-- DATA LISTING follows --

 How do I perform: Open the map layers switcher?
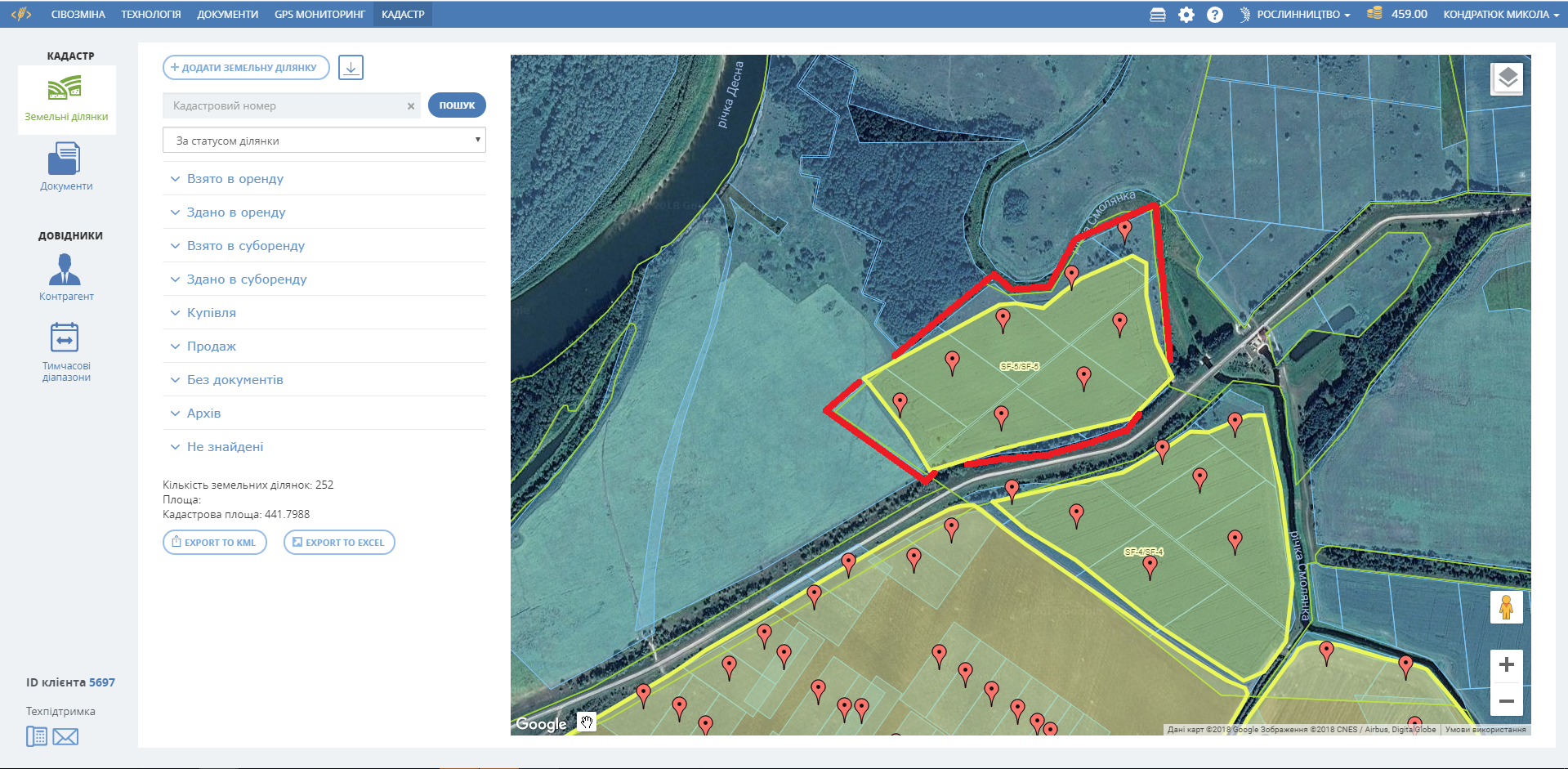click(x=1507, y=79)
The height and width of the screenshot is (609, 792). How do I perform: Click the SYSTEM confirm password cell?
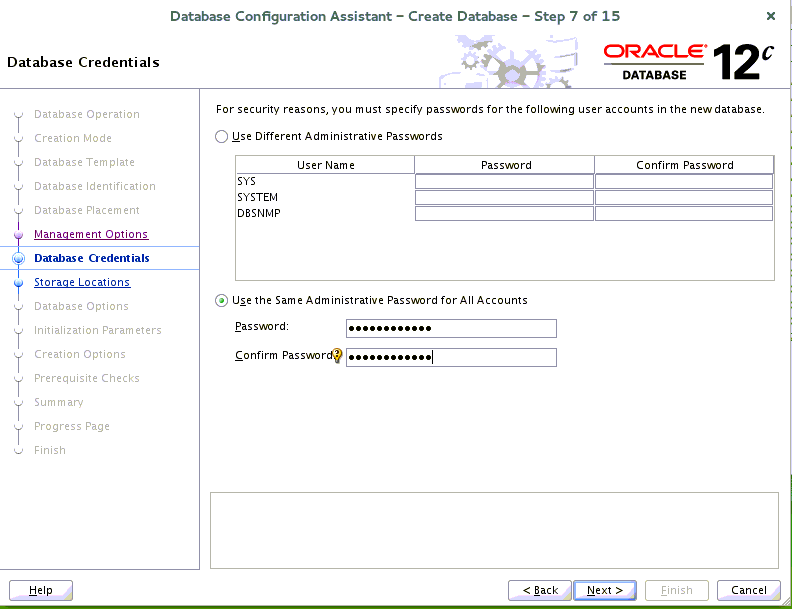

-- DATA LISTING concluded --
-- DATA LISTING follows --

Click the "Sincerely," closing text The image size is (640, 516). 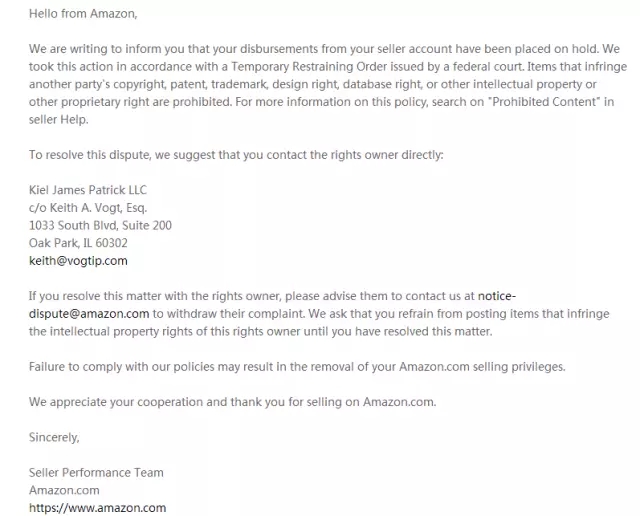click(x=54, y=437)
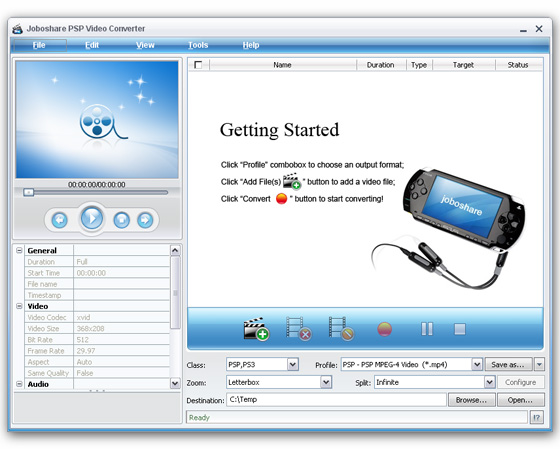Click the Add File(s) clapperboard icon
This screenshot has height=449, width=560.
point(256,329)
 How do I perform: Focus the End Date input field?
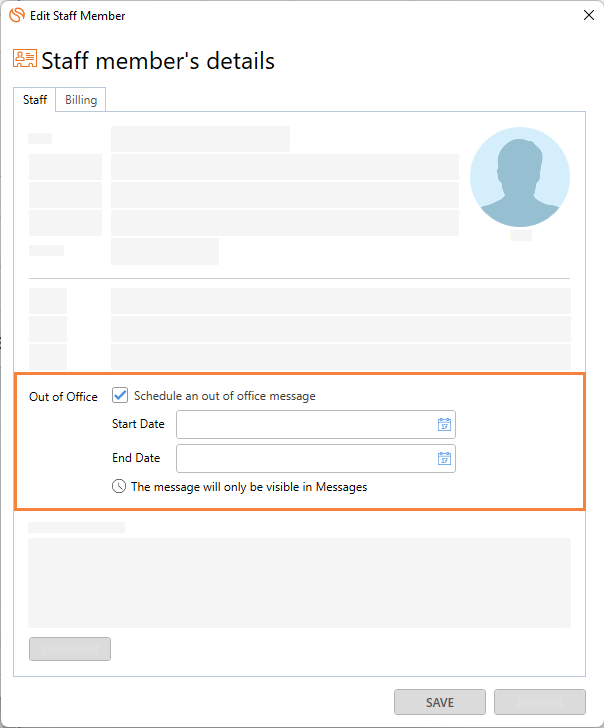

-- DATA LISTING concluded --
-- DATA LISTING follows --

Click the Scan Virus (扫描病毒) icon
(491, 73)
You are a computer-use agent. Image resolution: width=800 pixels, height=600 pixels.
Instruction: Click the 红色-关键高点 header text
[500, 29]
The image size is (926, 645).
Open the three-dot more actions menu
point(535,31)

-- DATA LISTING concluded --

Your answer should be the lines above, word for word, from the line with "How do I perform: Open" through the line with "The height and", minus the pictures.

 How do I perform: Open the map layers switcher?
click(x=1507, y=79)
The height and width of the screenshot is (609, 792). How do I perform: Click the SYSTEM confirm password cell?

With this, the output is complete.